Thursday, September 27, 2007
Brooke and Tyler
This is a photo of Brooke and Tyler, soon to be married. It has been great to get to know them better. They remind me a lot of my wife and I, just really easy going. I like this picture a lot because the background is a porta potty. Now that I say that you can probably see what it is by the color and a few of the shapes. I love making something out of nothing. Most of my time is spent making something out of nothing. I have to turn a mediocre environment into one that looks unique and like something out of a Martha Stewart magazine. This porta potty picture is a statement for me that I find is a reoccurring theme throughout my life which is that "you don't have to have a lot to be somebody" Many modern philosophers call it he HAVE-DO-BE syndrome. In other words you have to HAVE something in order to BE somebody. It is very subtle but it is a common theme in our generation. The reverse is BE-DO-HAVE. I am going to be somebody first and I will acquire later after I am somebody. Common Have-do-be thoughts are: "I will get in shape as soon as I HAVE a membership to the gym." Another is "I will be happy when I have some more money." It is always an outside force that they are looking for. The truth is they will never be happy and they will always be fat because the gym membership will get old in a couple months and money in and of itself does not give one happiness. So back to the porta potty. I make the best of my situation. Resources are all around me I just have to see them through a different set of glasses. I have trained about a half a dozen photographers and the ones who fail are still saying things like, "As soon as I get a new camera" or "I need a studio before I can be successful". Do not fool yourself. My first six months as a photographer I didn't even own a camera. Make it happen.
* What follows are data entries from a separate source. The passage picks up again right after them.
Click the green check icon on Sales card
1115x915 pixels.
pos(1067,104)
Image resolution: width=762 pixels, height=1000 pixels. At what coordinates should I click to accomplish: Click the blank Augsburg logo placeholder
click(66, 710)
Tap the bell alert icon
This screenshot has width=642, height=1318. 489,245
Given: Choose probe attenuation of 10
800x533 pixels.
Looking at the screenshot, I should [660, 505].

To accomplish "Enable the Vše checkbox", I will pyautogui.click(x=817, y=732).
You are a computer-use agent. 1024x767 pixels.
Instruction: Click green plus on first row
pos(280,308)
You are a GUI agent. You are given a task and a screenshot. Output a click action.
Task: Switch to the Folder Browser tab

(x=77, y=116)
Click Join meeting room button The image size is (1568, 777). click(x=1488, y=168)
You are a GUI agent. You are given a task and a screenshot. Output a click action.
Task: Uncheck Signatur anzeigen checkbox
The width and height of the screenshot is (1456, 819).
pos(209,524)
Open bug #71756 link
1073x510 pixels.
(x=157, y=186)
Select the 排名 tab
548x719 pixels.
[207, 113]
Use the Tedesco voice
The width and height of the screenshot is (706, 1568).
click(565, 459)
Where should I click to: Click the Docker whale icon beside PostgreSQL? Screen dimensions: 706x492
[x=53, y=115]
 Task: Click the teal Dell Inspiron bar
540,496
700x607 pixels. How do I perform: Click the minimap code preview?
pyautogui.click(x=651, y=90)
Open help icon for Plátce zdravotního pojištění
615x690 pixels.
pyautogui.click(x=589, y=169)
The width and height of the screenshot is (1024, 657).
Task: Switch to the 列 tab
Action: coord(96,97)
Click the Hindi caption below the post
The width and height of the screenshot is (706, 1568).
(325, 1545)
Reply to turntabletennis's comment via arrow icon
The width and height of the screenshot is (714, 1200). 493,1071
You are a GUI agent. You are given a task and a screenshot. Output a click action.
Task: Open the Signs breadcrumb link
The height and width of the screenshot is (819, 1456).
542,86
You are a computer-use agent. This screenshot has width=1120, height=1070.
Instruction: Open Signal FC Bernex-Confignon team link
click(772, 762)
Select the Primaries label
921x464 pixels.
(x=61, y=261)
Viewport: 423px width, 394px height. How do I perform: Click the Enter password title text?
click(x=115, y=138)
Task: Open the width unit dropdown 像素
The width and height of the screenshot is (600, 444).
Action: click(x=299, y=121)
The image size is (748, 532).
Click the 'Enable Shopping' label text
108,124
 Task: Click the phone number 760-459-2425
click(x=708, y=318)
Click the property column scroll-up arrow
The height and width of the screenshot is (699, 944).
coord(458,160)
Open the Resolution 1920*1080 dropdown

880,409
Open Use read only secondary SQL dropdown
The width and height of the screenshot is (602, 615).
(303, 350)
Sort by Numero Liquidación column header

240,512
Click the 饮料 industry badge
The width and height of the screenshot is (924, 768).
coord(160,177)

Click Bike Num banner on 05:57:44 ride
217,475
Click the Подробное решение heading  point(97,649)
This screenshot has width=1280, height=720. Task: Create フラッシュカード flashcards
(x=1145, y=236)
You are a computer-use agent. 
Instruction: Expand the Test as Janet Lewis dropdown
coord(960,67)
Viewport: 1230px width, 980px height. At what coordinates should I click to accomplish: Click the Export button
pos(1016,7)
Sunday, September 23, 2007
30 years old!!
In my family it is custom to announce to the world that it is your birthday. My mother is the queen of birthdays. It is not uncommon to pull up to her house on her July 8 birthday and see a sign in the window saying that it is her birthday. I am not joking when I tell you that my parents actually have a marque in their front window displaying such messages. Last year my mom wore a party hat that said, "It's my birthday!!" So I will take this opportunity to beller and cry to the world that tomorrow is my birthday. I will be a smooth 30 years old. It is a new beginning. This will be the best year of my life as have all the rest of them. I can't wait for this decade. My kids will grow tremendously, we will have some of the greatest times of our family in this decade. My BFF and I are going fishing at 4:30 am. That is all I want for my birthday is to catch my limit. Anyway, tomorrow will be a good day. Over and out!
Thursday, September 20, 2007
Sara Bingham and Kyle Harvey Wedding
Family Documentation
I have been on cloud nine for 36 hours now ever since I went fishing to a local water hole of which I will not name and absolutely had the best fishing day of my life. My uncle Michael and his son Mason took me. At one point Mason brought in a nearly 5 pound rainbow whilst I pulled in about a 3 pounder. We cooked that one up for dinner tonight and it was THE best fresh water fish I have ever eaten. Anyway lately I have been really excited about what I consider family documentary style photography with style. Here is an image I took last week of my buddy Greg and his son playing basketball. I spent nearly 9 hours with his family last week and had a blast taking over 1500 images that they can have forever. What is more important than this? Greg is an awesome mentor to me. He wanted me to take these shots of him with his boys doing their alone time together. He spends most of his free time doing what his kids want. What a huge idea! Most parents spend 2 hours watching TV a day. He spends 2 hours a day with one of his four boys following their interests. Do you think they wonder if he cares about them? Do you think they will find meaning in this life? He has made me rethink the way I interact with my own children.
Anyway,the only sad part about this photo is that Greg missed the dunk.